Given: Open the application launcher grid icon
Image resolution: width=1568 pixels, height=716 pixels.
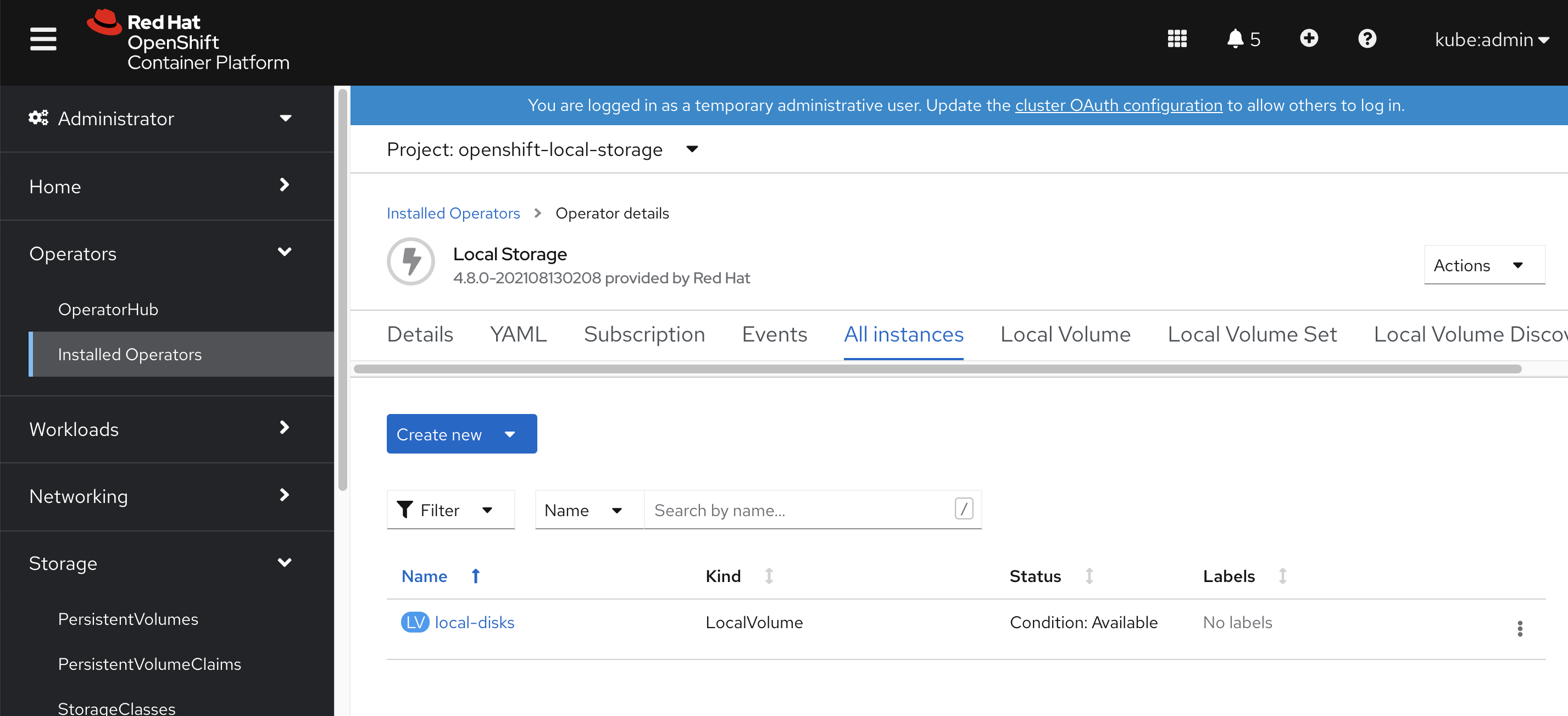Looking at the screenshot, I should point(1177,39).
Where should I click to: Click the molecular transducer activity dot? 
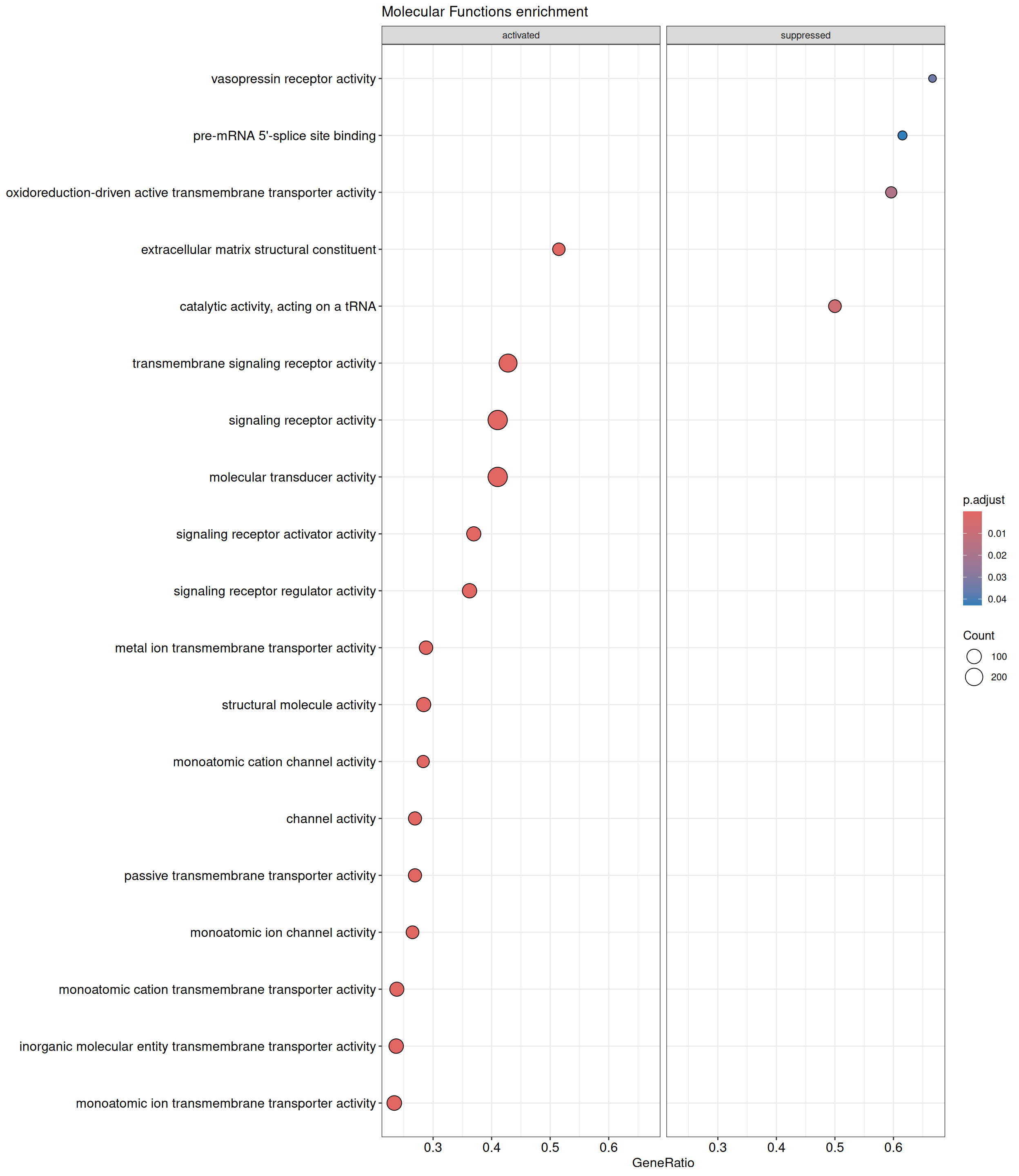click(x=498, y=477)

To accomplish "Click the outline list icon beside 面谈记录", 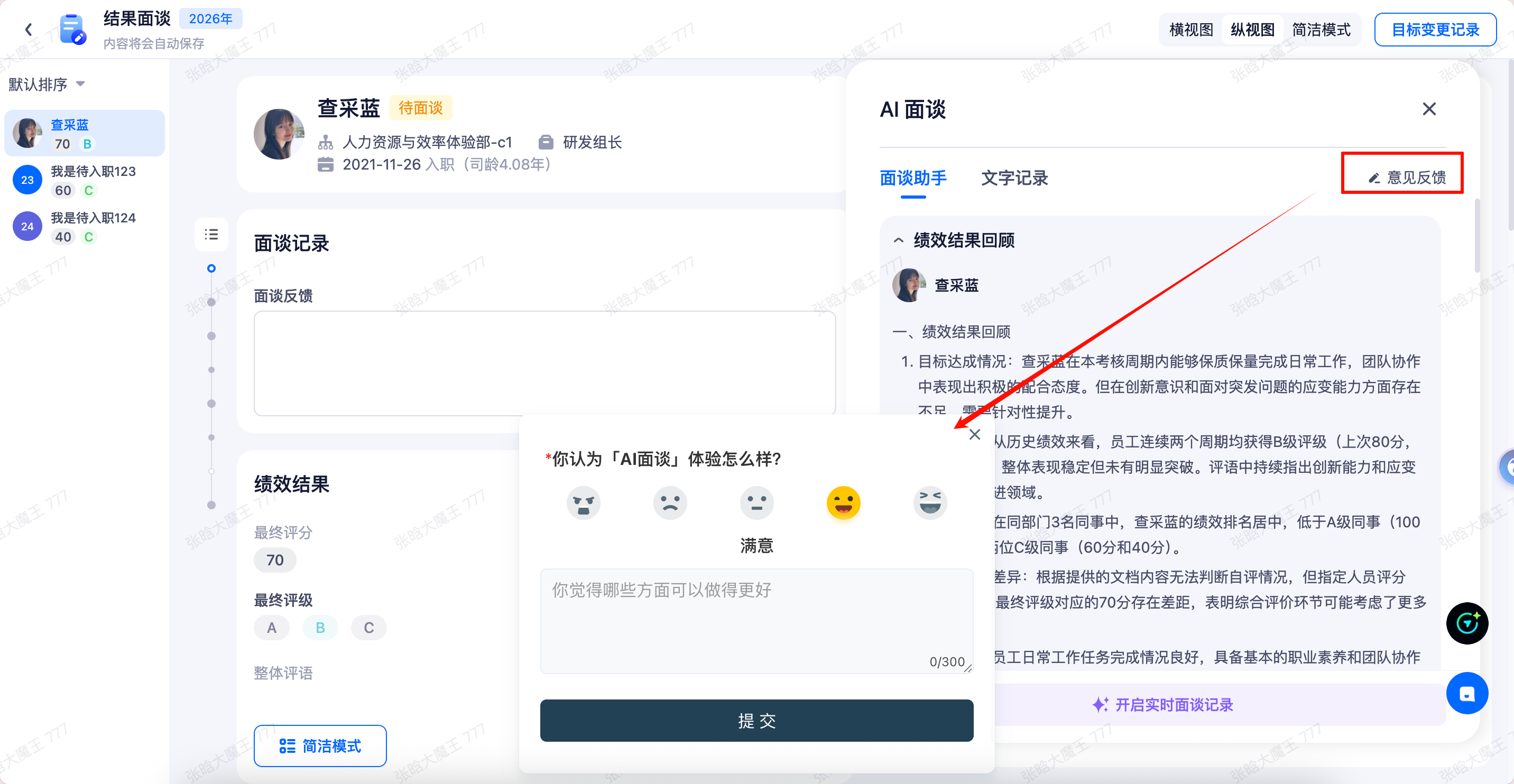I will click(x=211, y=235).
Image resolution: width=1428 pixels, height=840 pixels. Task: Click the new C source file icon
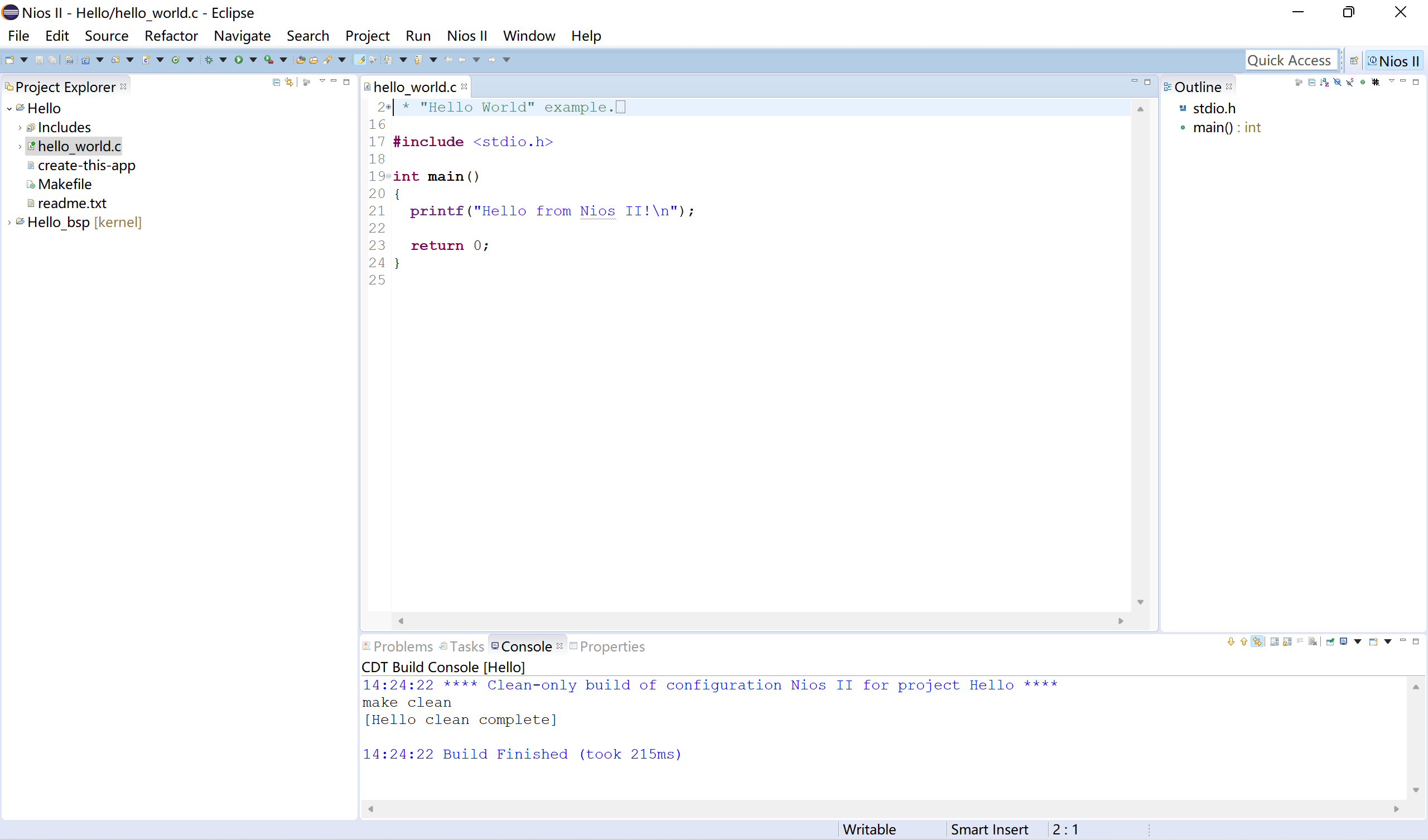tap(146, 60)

------

Prompt
Output nothing but the lines from the line with "Image resolution: width=1428" through the last line of the material above, please, word for word and without the pictures.

The answer
Image resolution: width=1428 pixels, height=840 pixels. Task: Click the new C source file icon
tap(146, 60)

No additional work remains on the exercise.